While Call of Duty remains a behemoth that no one should try to topple or imitate too closely, there was a clear opportunity in trying to examine why the long-running franchise moved away from simpler systems and less bloated design and how to improve upon that for a modern audience that may feel a bit tired of increasingly complex MP experiences and simply wants straight-to-the-point gunfights reminiscent of the PS3/360 days. So far, XDefiant excels at delivering exactly that, and the early player numbers are reportedly good.
The Black Ops 4 comparisons don’t come out of nowhere. 2018’s Call of Duty release was arguably the series’ lowest point when it came to post-Modern Warfare (2007) popularity; it lacked a story campaign, didn’t implement all its borrowed ideas well enough, and simply felt like a much lesser version of its Treyarch-developed predecessor. The fact it was offered as part of Humble Bundle’s monthly offerings months later was the big, definitive sign of a game that hadn’t turned out how Activision expected at all.
Mind you, CoD diehards don’t care that much about the single-player content, yet its absence felt odd, as the franchise has always been famous for its big-budget, Michael Bay-ish extravaganzas that run under 6-7 hours as much as the packed multiplayer offerings, now bolstered regularly with seasonal content updates and whatnot. But perhaps more egregious was the fact that so much of the series’ core personality had been muddled by MOBA-like map design and uninspired, hero-like classes that were a step back from Black Ops 3‘s convincing mix of unique abilities and sci-fi acrobatics. The return to ‘boots on the ground’ gameplay didn’t feel like the good ol’ installments, instead coming across as a more basic version of what BO3 and Infinite Warfare had tried to do before.
Now, nearly six years later, XDefiant’s devs have picked up those pieces and crafted a competitive shooter that fulfills the promise of grounded-yet-stylish CoD-like gameplay. The right dose of Overwatch (another troubled Activision IP) DNA is there, but it never distracts from gunplay and map design that work well on their own, and the progression systems surrounding it all aren’t a nightmare to look at.
I guess the gist of it, at least for my 32-year-old ass, is that I can’t keep up with most of the progression tracks and overly complex class builds that are currently ‘the meta’, which is why I play the newest CoD much more casually and in sparse bursts following the first one to two months.

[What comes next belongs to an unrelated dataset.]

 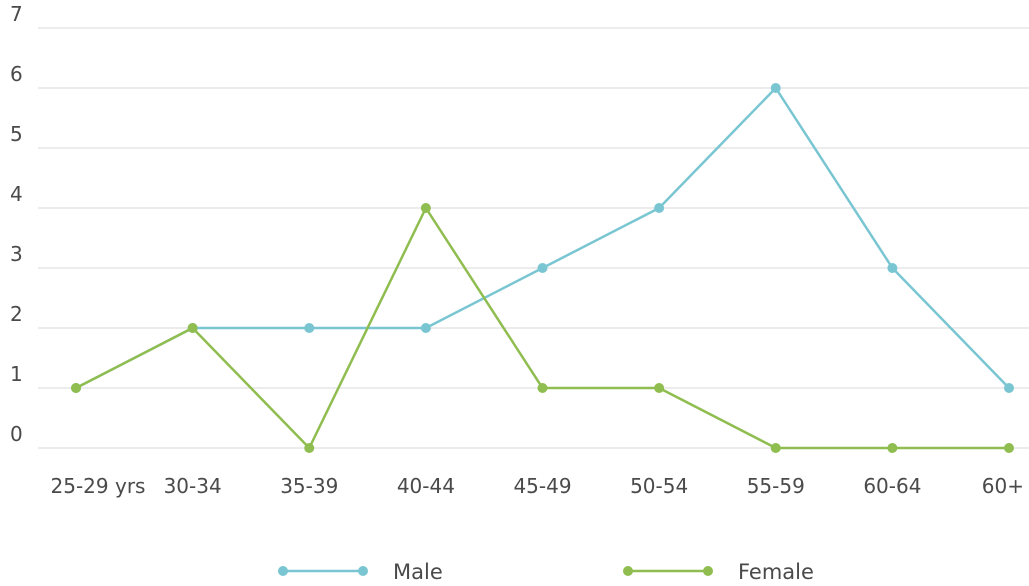 I want to click on x-tick-label: 30-34, so click(x=193, y=486). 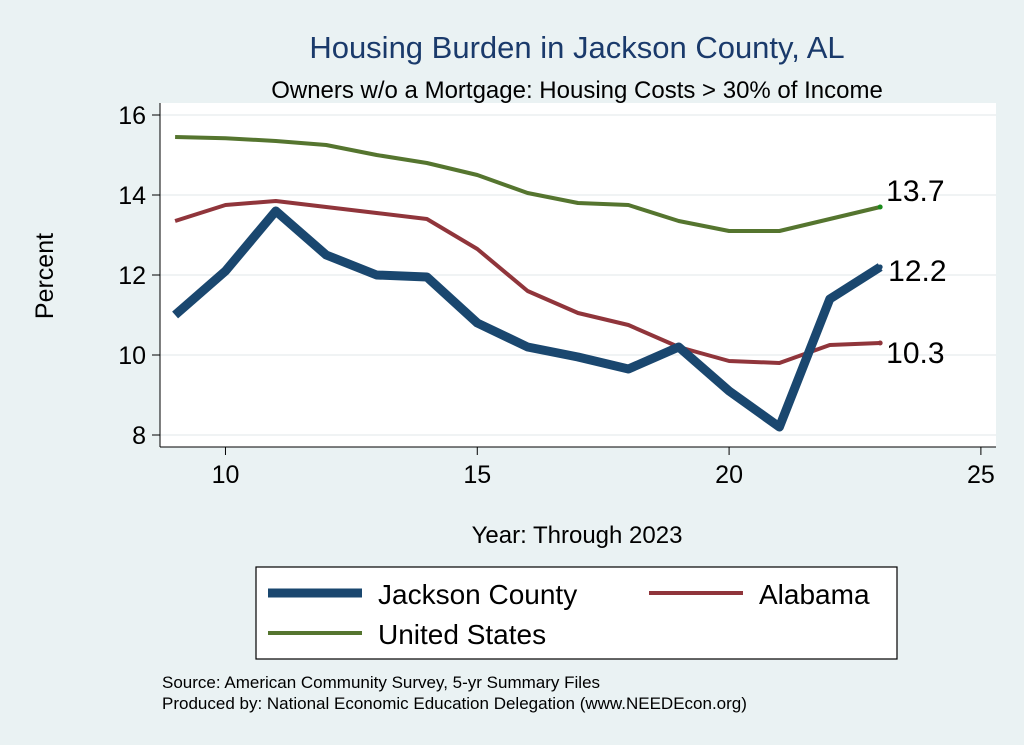 I want to click on x-axis-label: Year: Through 2023, so click(x=578, y=536).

Meanwhile, I’ve found a simpler, more streamlined version of that loop in XDefiant. And, of course, it plays great and has maps that don’t feel like the cubicles of CoD’s darkest age. They’re tight but distinct and also flexible, and I’m really enjoying mastering them as much as the guns.
With Black Ops 6 on the horizon and coming to Game Pass later this year, XDefiant will have to face yet another trial by fire, one that will be all about keeping up with the noisy demand of more content without tinkering more than needed with the core gunplay and classes. There are balance passes to be done for sure, but this game’s longterm success depends on letting modern CoD do its thing and going the opposite direction with the overarching design and engagement ambitions.